Work to complete
Set down the line containing "Screen dimensions: 955x637" and each line after it through the last line of the records, exactly, leaving pictures out.

Dataset entries
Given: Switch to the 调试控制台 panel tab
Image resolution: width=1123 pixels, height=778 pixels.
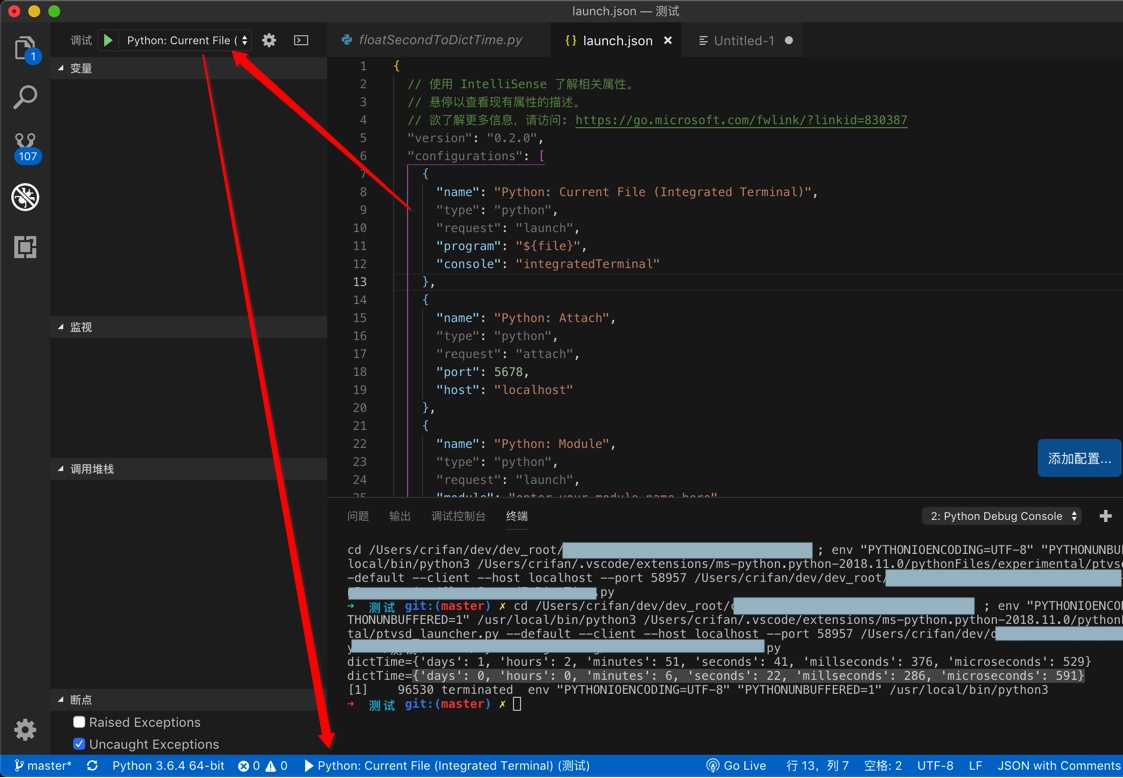Looking at the screenshot, I should coord(458,516).
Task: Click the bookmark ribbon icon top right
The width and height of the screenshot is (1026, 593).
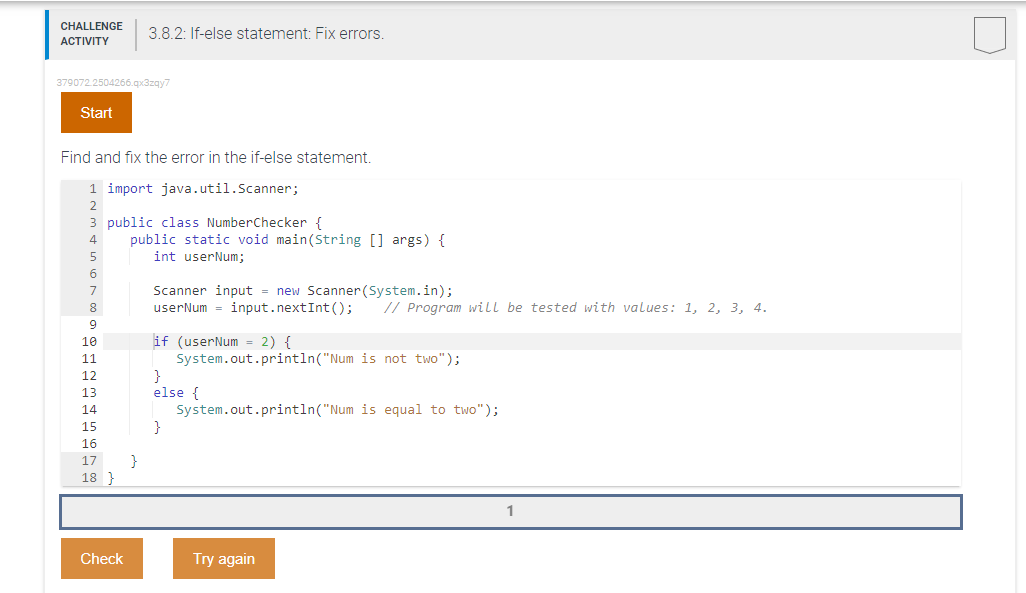Action: pos(989,33)
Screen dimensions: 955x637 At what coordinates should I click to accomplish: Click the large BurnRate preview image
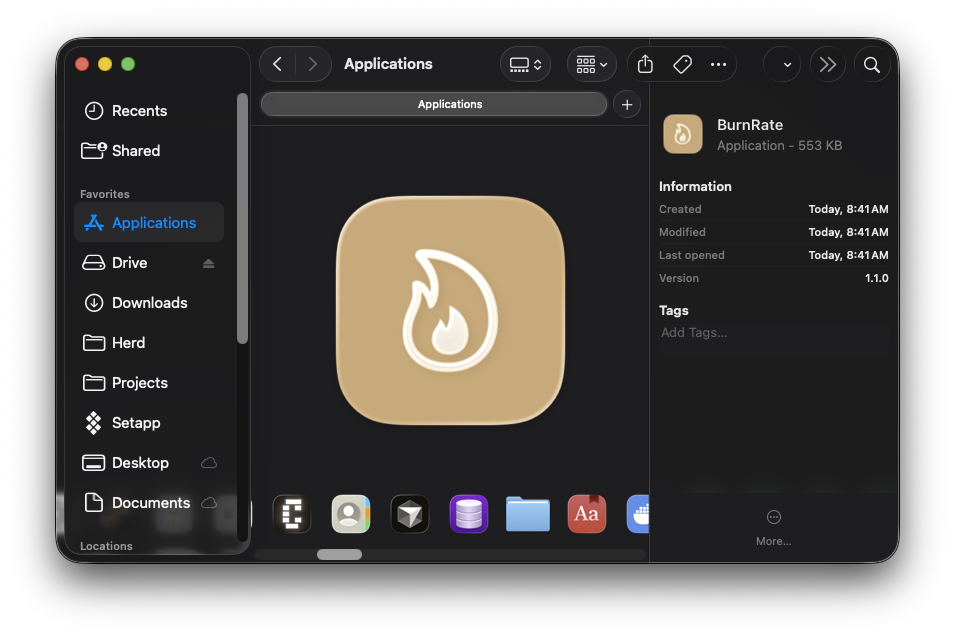tap(450, 311)
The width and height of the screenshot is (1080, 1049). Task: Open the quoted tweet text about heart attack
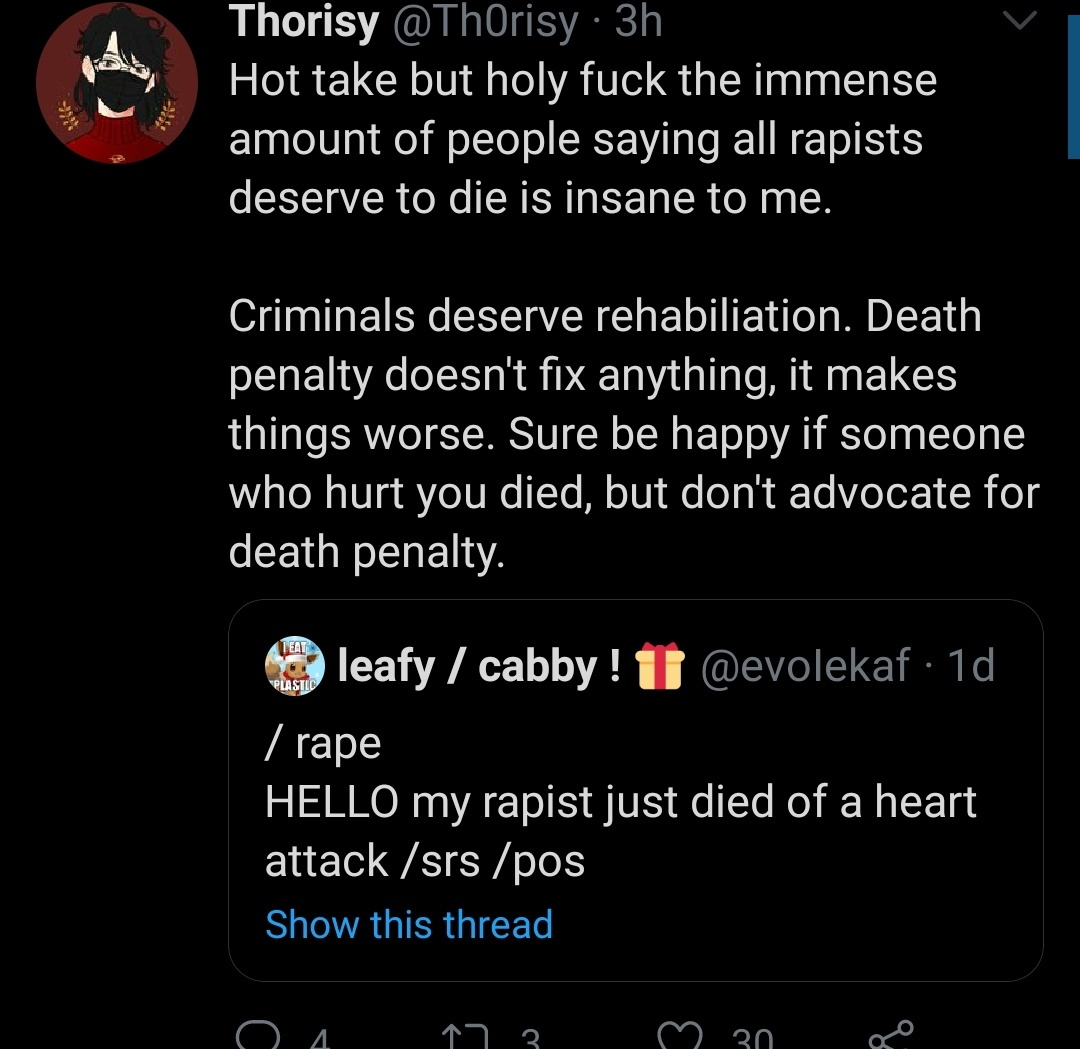tap(621, 802)
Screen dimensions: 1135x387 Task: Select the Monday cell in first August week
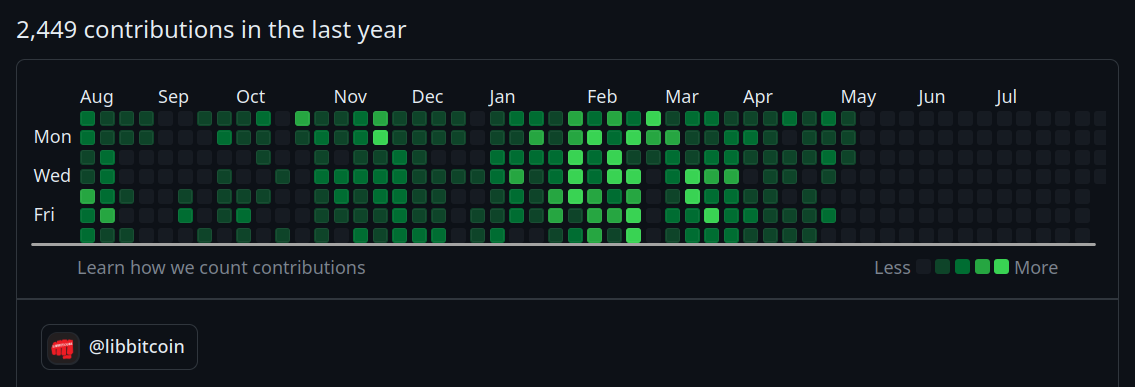[x=88, y=137]
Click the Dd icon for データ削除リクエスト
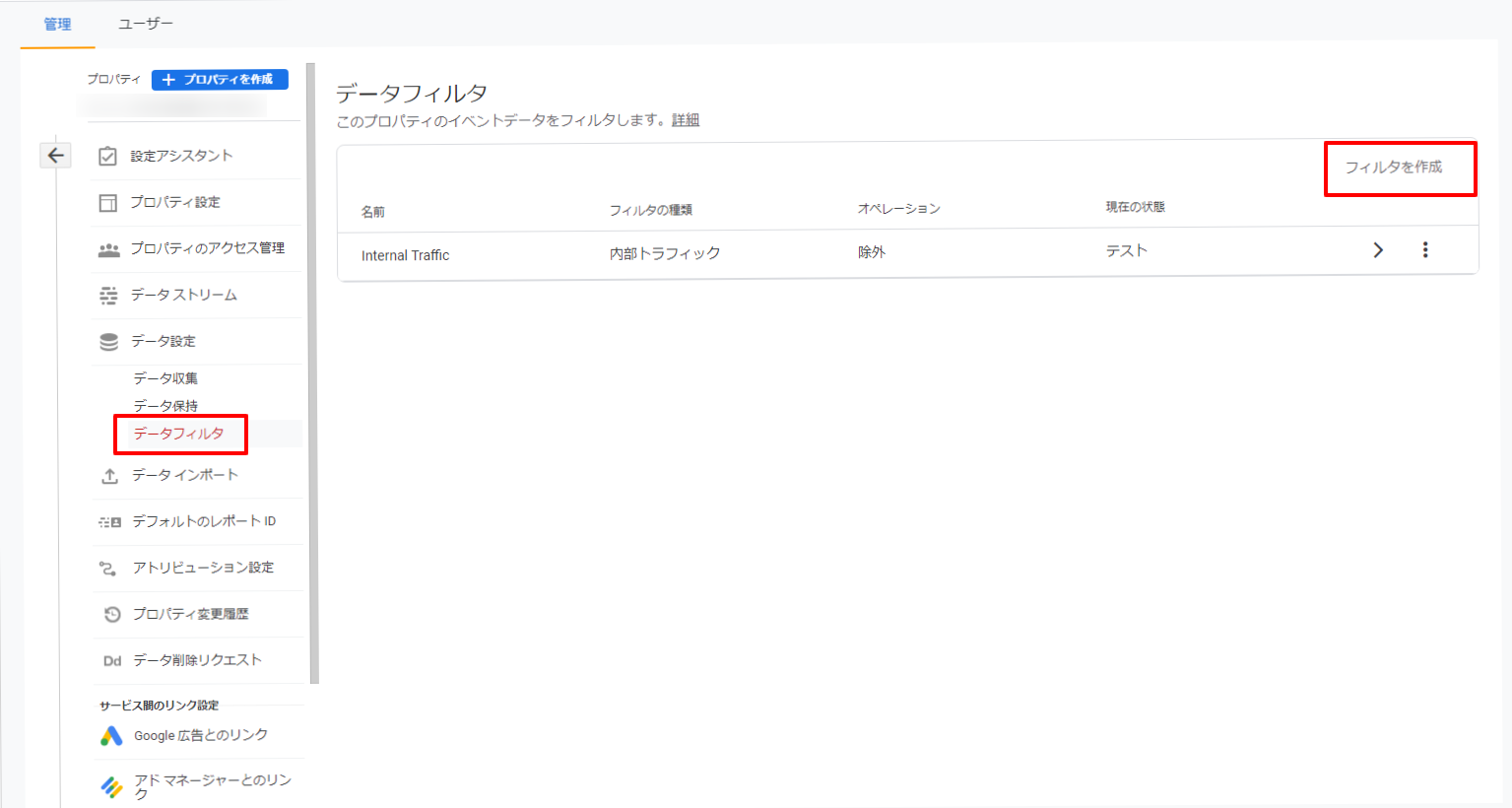This screenshot has height=808, width=1512. [x=112, y=660]
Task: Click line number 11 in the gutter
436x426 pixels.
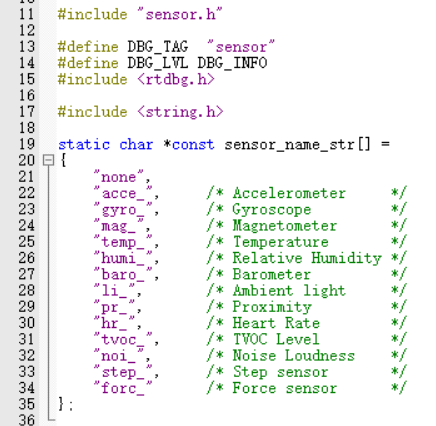Action: (x=27, y=15)
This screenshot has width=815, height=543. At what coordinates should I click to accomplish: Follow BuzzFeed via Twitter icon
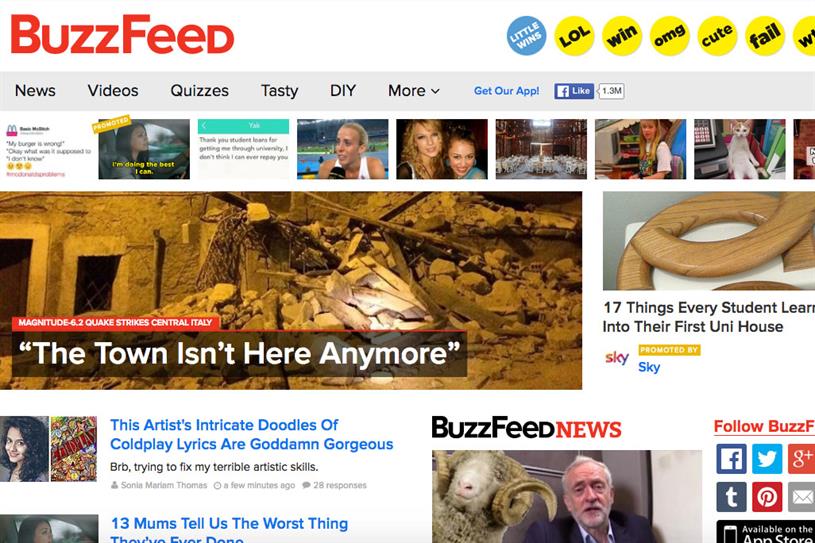click(x=767, y=459)
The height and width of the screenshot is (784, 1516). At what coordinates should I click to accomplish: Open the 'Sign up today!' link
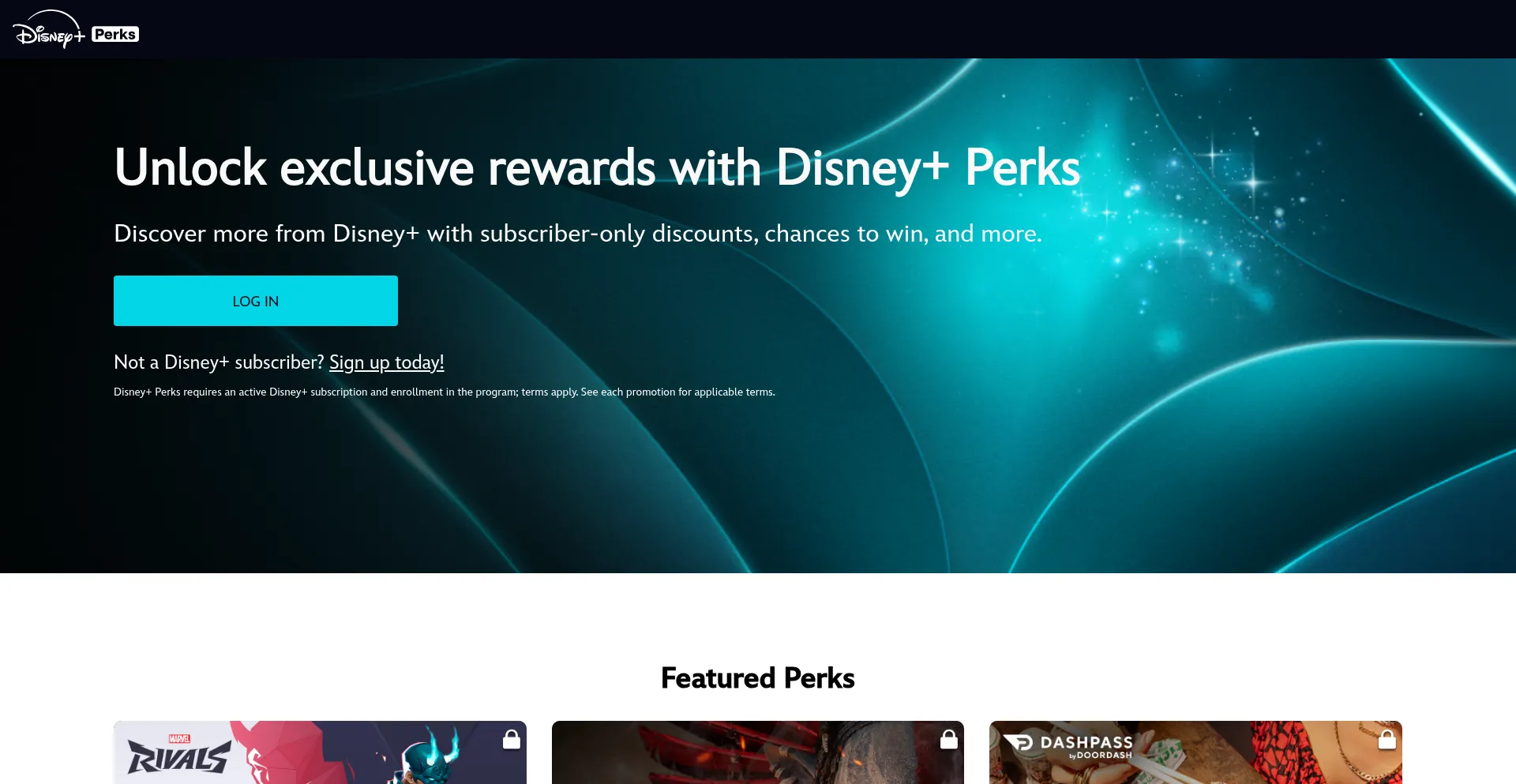tap(387, 362)
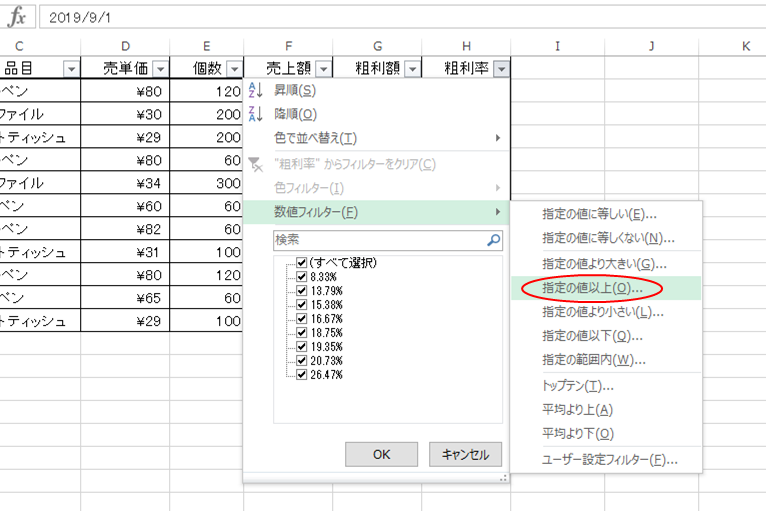The image size is (766, 511).
Task: Choose トップテン filter option
Action: pos(578,386)
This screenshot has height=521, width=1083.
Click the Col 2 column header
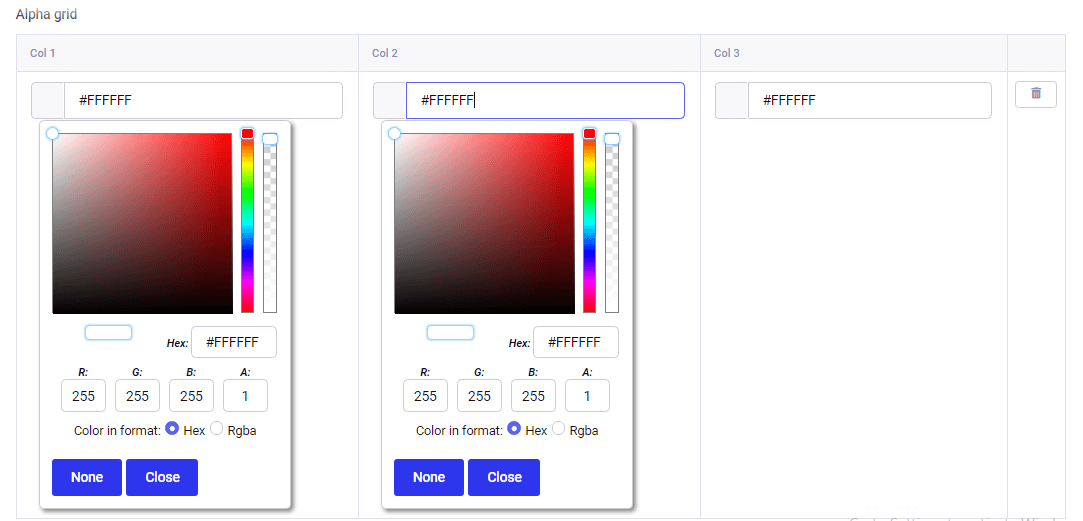386,53
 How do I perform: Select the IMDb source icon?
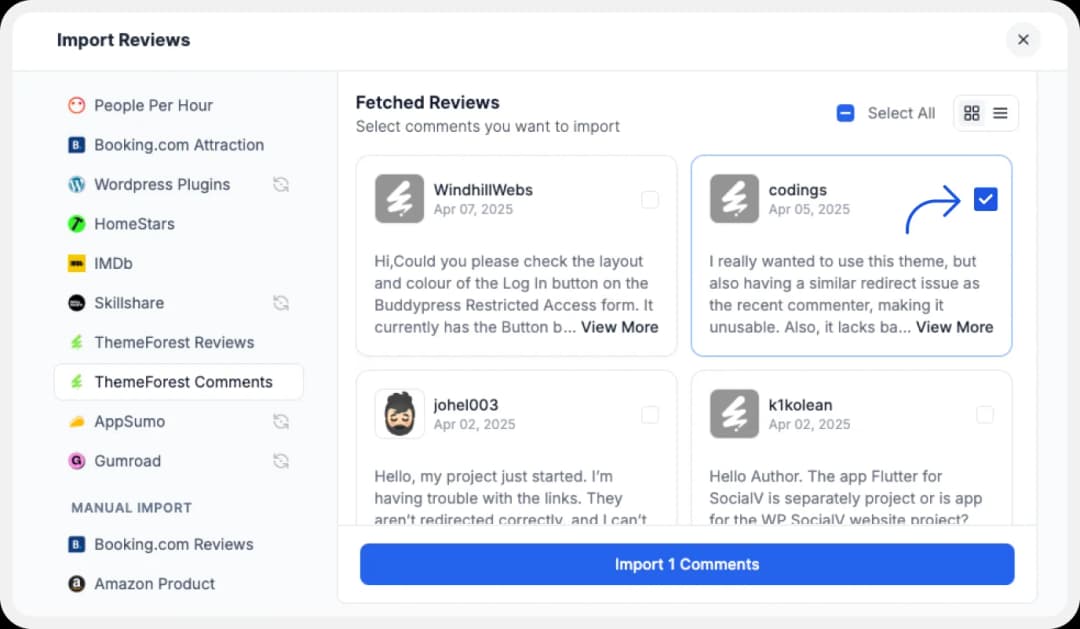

Reply to the exercise
Screen dimensions: 955x637 At what coordinates should I click to accomplish: Click the large BurnRate preview image
tap(450, 311)
The width and height of the screenshot is (1080, 1049). Task: Open the quoted tweet text about heart attack
tap(621, 802)
Screen dimensions: 1135x387 Task: Select the Monday cell in first August week
[x=88, y=137]
Click the Dd icon for データ削除リクエスト
This screenshot has height=808, width=1512. [x=112, y=660]
Task: Click line number 11 in the gutter
436x426 pixels.
Action: (x=27, y=15)
This screenshot has width=815, height=543. At what coordinates should I click to accomplish: Follow BuzzFeed via Twitter icon
click(x=767, y=459)
The height and width of the screenshot is (784, 1516). At what coordinates should I click to accomplish: Open the 'Sign up today!' link
tap(387, 362)
The image size is (766, 511).
Task: Choose トップテン filter option
Action: pos(578,386)
This screenshot has height=521, width=1083.
Click the Col 2 column header
386,53
 How do I perform: Select the IMDb source icon?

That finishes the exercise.